Capverdienne, mon rêve de France s’est cogné à une dure réalité
Quand je voyais les avions dans le ciel, depuis mon village au Cap-Vert, je me disais toujours que l’Europe, c’était au ciel. Qu’en passant la frontière, tous les gens devenaient blancs avec des cheveux très longs et lisses. Je pensais qu’on changeait automatiquement. Qu’on trouvait du travail, qu’on ne dépensait pas d’argent, que l’argent s’accumulait dans les banques. Qu’on devenait millionnaires et que c’était l’État qui nous aidait avec nos besoins.
J’habitais au Cap-Vert, à Praia. C’était pauvre. Il n’y avait pas de travail. Et beaucoup de voyous qui volent les gens, qui les tuent. Des groupes qui se font la guerre.

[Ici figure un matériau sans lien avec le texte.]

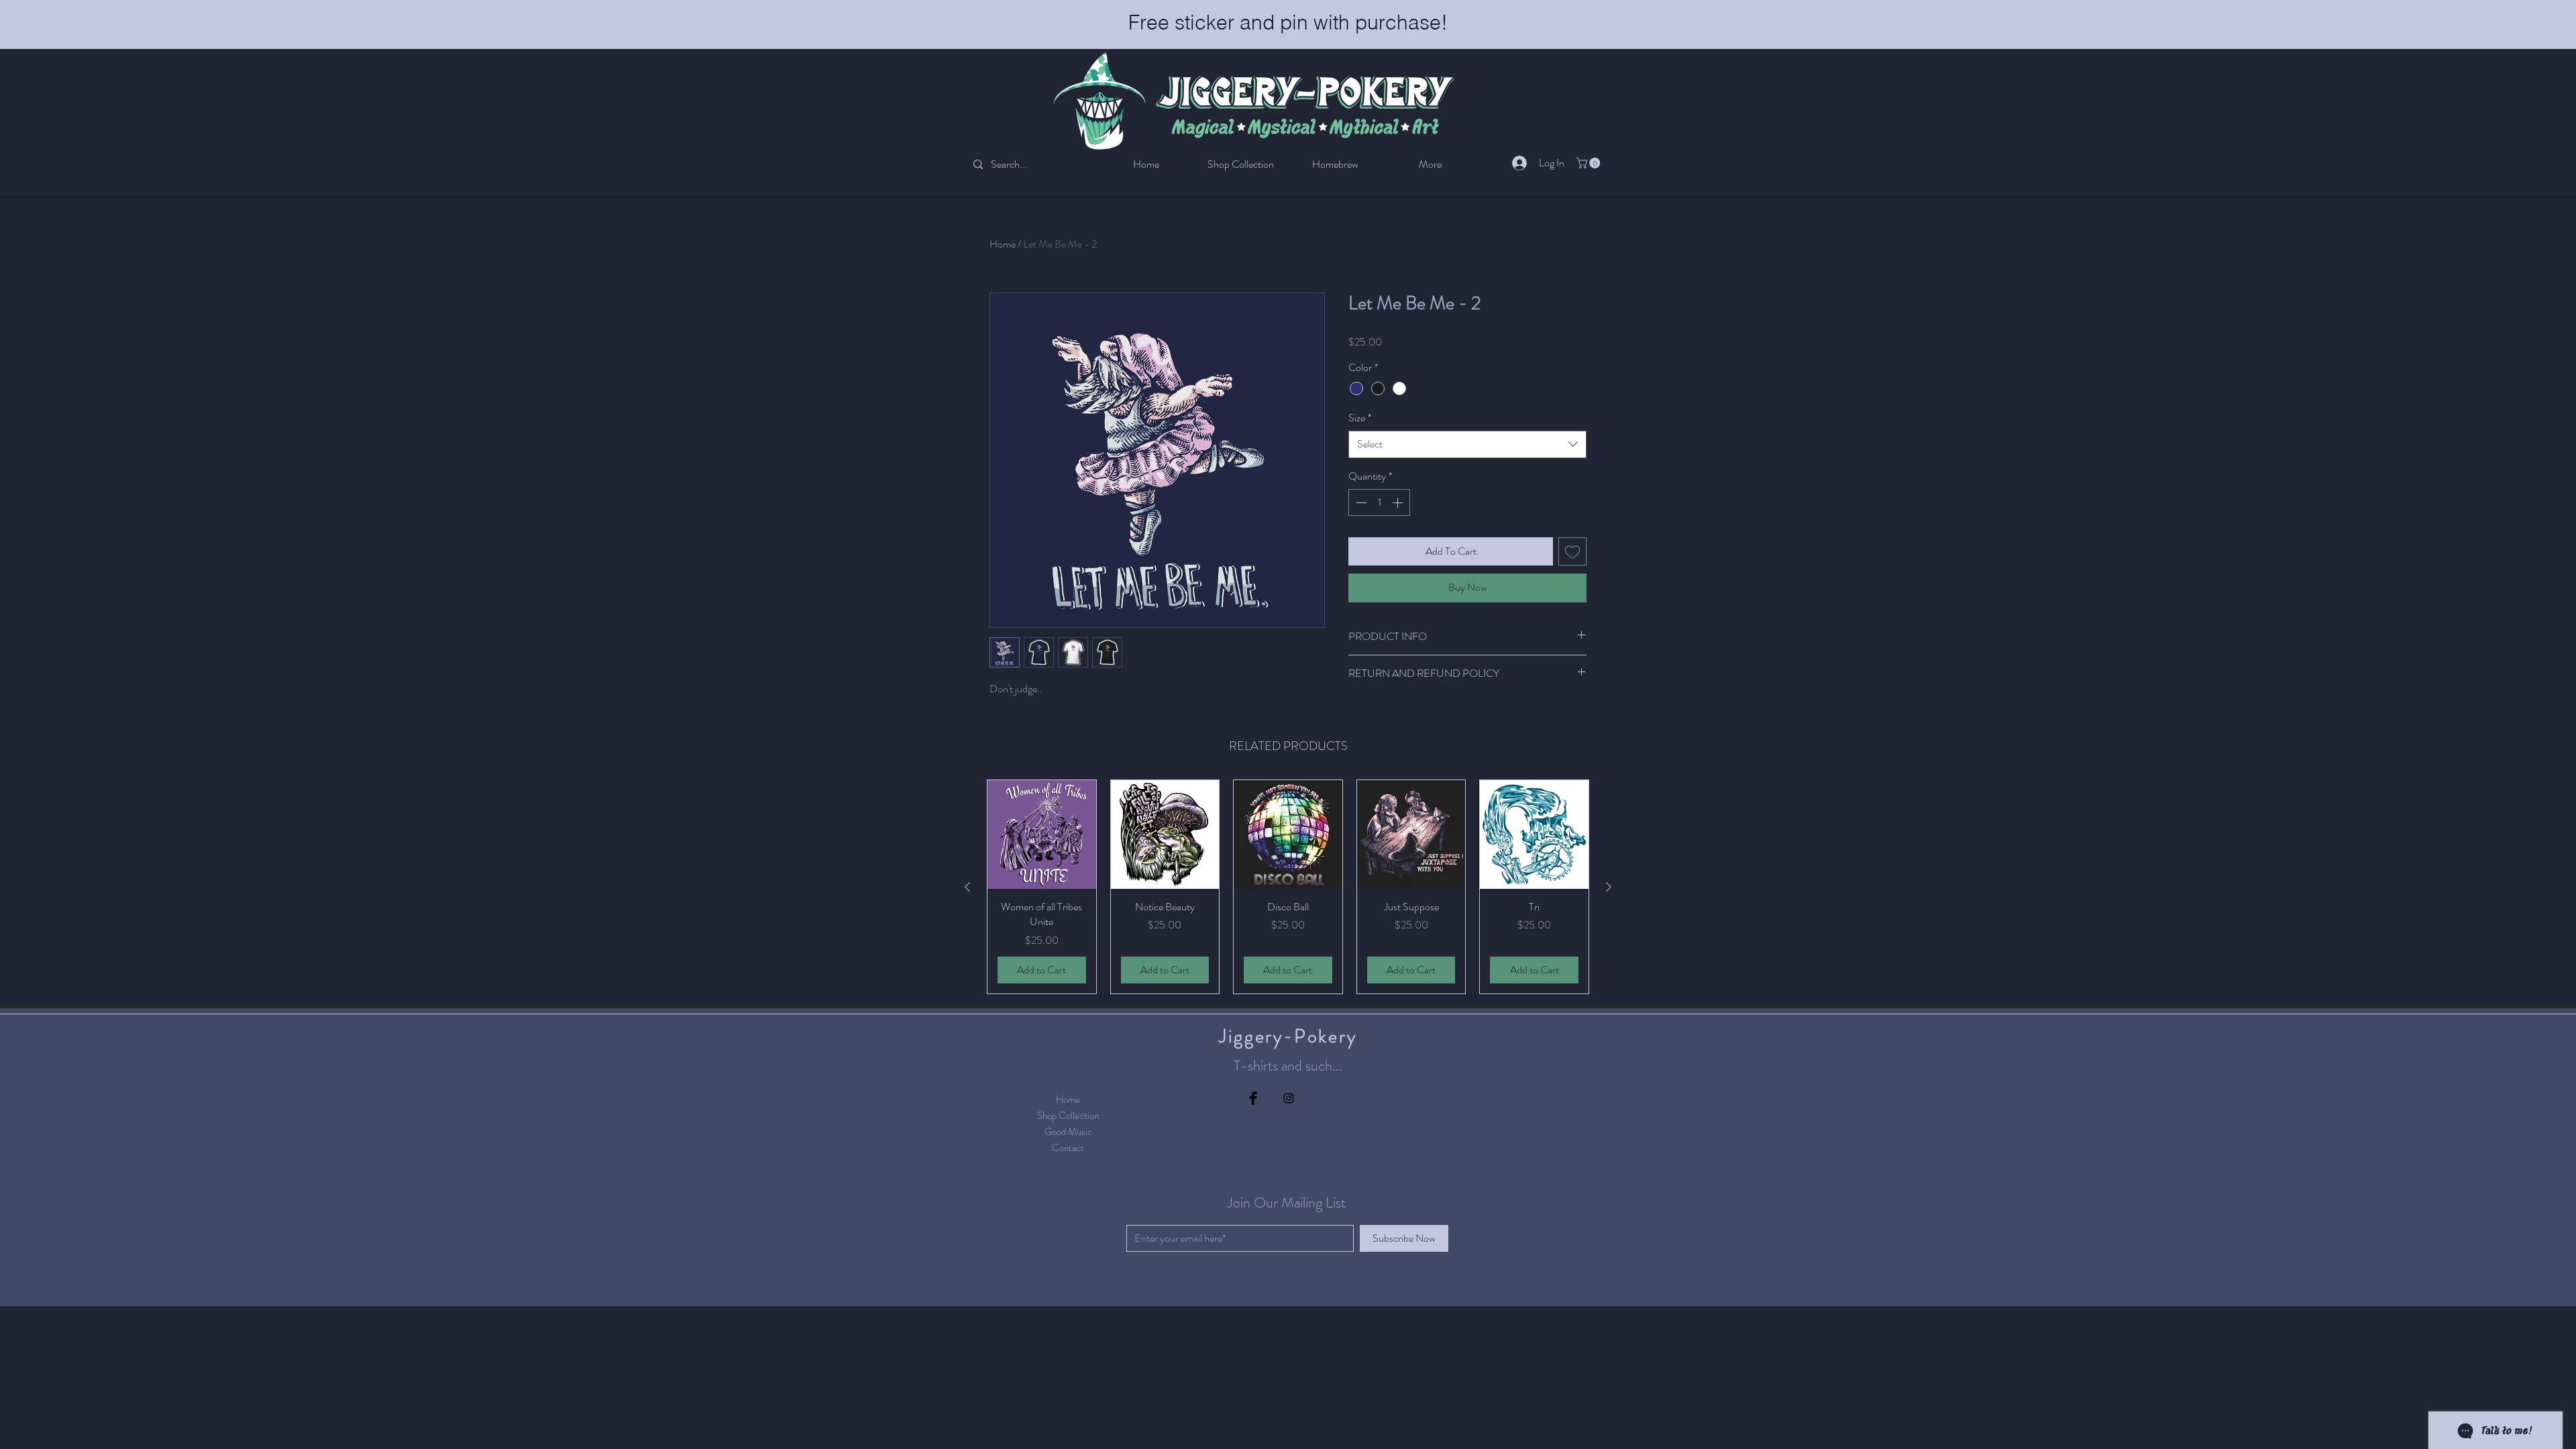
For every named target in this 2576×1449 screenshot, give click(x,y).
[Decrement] (1359, 502)
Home (1002, 244)
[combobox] (1467, 444)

J’étudiais mais c’était trop cher, donc j’ai laissé tomber l’école à 17 ans. Je marchais de ville en ville pour vendre des petits gâteaux. Je les mettais sur ma tête et j’allais chez les gens en leur disant « compra bolacha », en créole ça veut dire « achète-moi les gâteaux ». Mais souvent, les gens disaient non, c’était difficile. En plus, il faisait très chaud. Je gagnais 200 escudos par jour [ndlr : environ 2 euros]. Avec ça, je ne pouvais même pas acheter un kilo de riz et une bouteille d’huile. Je gagnais presque rien et j’avais pas d’aides financières.
Donc au bout d’un mois, je suis partie en car à Santiago, chez ma cousine. Espérant avoir une vie meilleure là-bas. C’était à 30 km. C’était beau. Le matin, on faisait le ménage à la maison, ensuite on vendait du pain avec de la viande. Et après, on partait à la plage alors qu’à Praia je restais à la maison toute la journée, sans sortir. Donc c’était mieux, mais je rêvais toujours de faire ma vie en Europe. Ce que je ne savais pas, c’est qu’en secret, mon père qui habitait en France, était en train de faire les démarches pour que je puisse le rejoindre.

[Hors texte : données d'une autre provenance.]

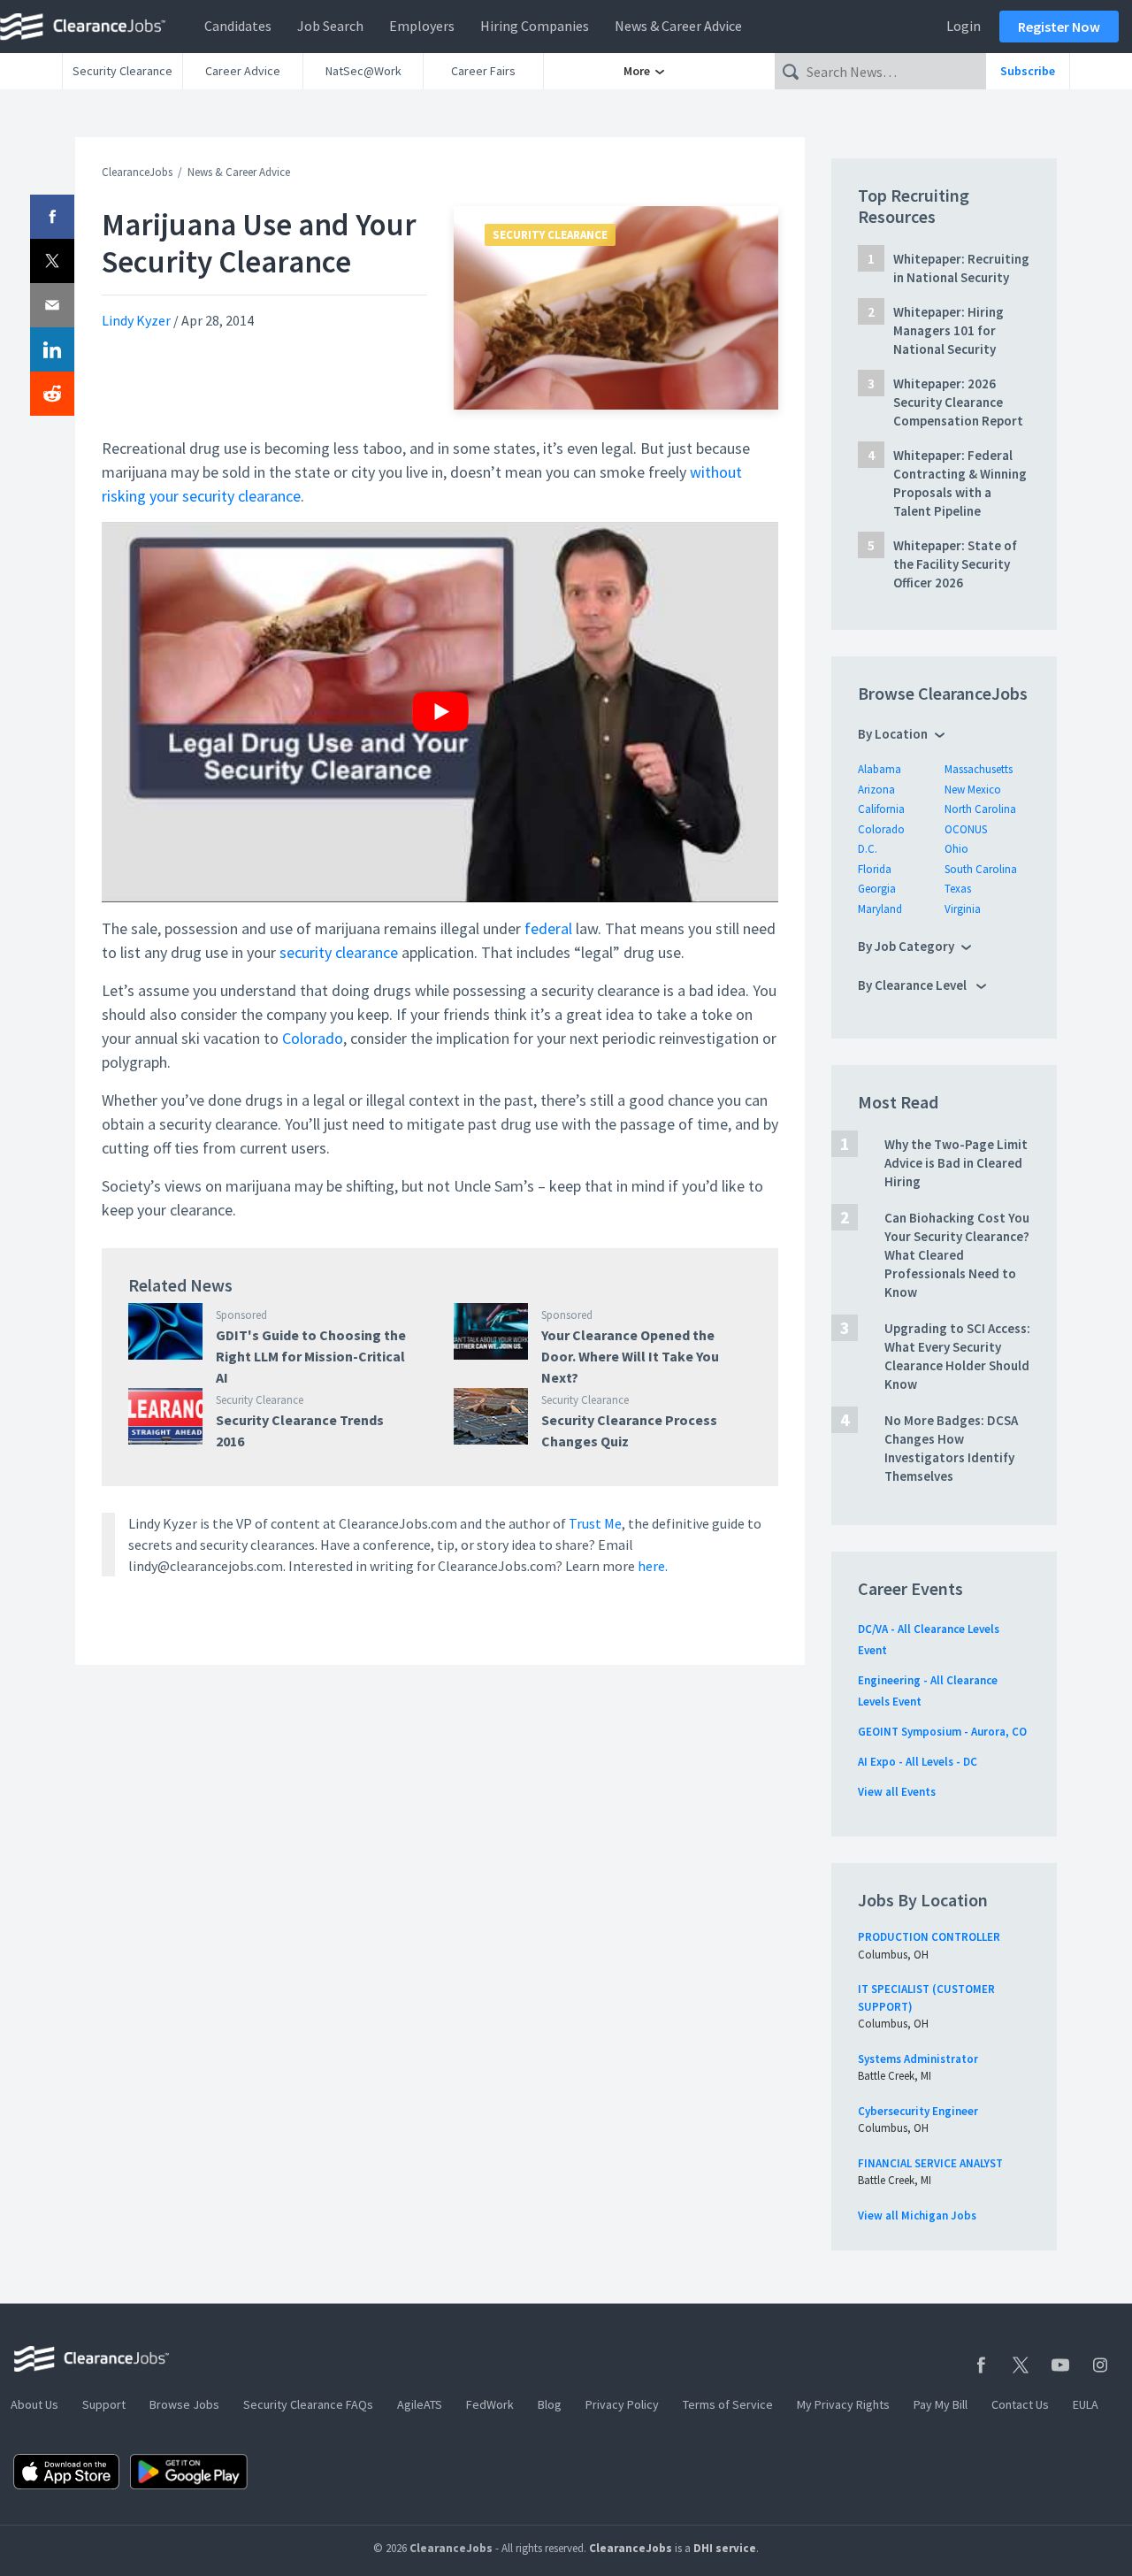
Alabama (879, 769)
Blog (550, 2404)
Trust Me (595, 1523)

Quand je l’ai appris, je ne l’ai pas cru. J’ai pensé que c’était une plaisanterie. J’ai mis une semaine à réaliser que j’allais vraiment partir. Quand j’ai eu le billet d’avion dans les mains, j’ai rigolé de joie. Je disais à tous les gens que je voyais « Je vais partir en France ! ». Ils me disaient : « Ramène-moi des cadeaux. » Ils m’ont tous donné une liste avec leur numéro pour ne pas que je les oublie, parce qu’ils pensaient que j’allais devenir riche et que j’allais pouvoir les aider. Moi aussi je pensais ça. Je pensais que mon père était millionnaire parce qu’il habitait en France. Le jour où je suis partie, le 15 septembre 2013, il y avait tout le monde à la maison, une grande fête avait été organisée pour mon départ. C’était comme un départ au paradis.
« J’savais pas qu’ici aussi il y avait des problèmes d’électricité »

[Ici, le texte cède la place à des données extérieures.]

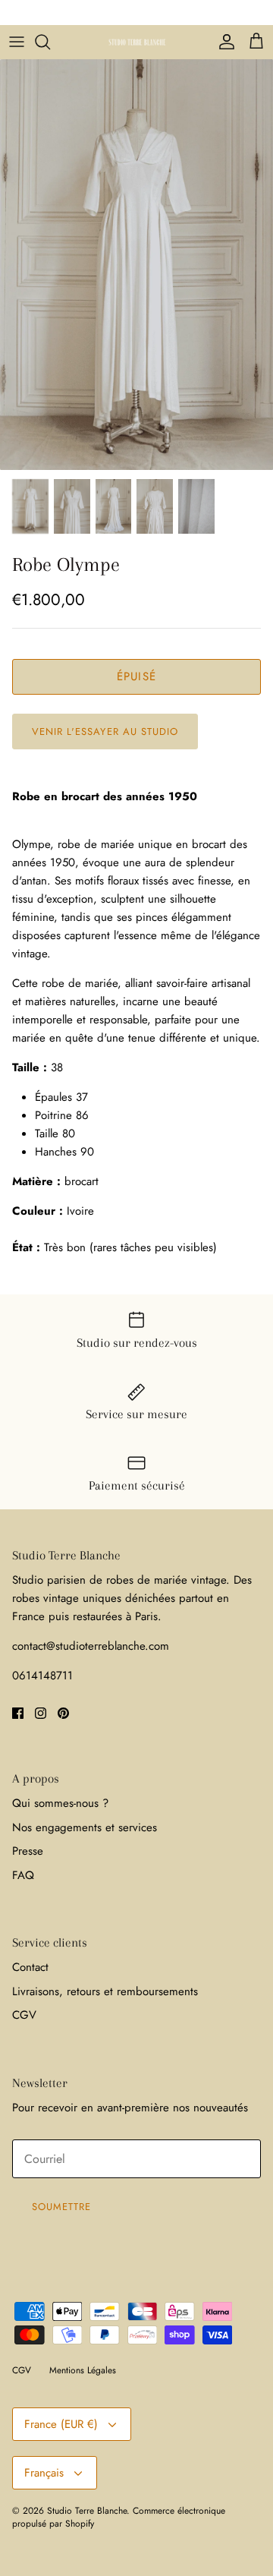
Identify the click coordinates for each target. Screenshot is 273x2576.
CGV (24, 2015)
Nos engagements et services (84, 1827)
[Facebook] (18, 1713)
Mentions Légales (82, 2370)
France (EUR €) (61, 2424)
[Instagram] (40, 1713)
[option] (136, 264)
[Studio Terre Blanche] (137, 41)
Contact (30, 1967)
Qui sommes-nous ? (60, 1803)
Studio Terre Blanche (87, 2511)
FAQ (23, 1875)
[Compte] (223, 41)
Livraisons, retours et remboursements (105, 1991)
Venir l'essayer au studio (105, 731)
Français (44, 2472)
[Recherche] (50, 41)
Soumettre (61, 2206)
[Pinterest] (63, 1713)
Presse (27, 1851)
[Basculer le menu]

Rapidement, je suis revenue sur terre. Je n’aurais jamais pu imaginer que ce serait comme ça, la France : des gens qui habitent dans la rue et qui demandent de l’argent et à manger. Je n’aurais pas pu imaginer qu’il faudrait un an pour obtenir un titre de séjour. Et qu’avant ça, il faudrait que j’obtienne un récépissé temporaire. Et qu’aussi, il faudrait obtenir le droit pour travailler. Que pour ça, il faudrait déposer une demande à la préfecture. Qu’il faudrait remplir des dizaines de dossiers. Qu’on pourrait être refusés.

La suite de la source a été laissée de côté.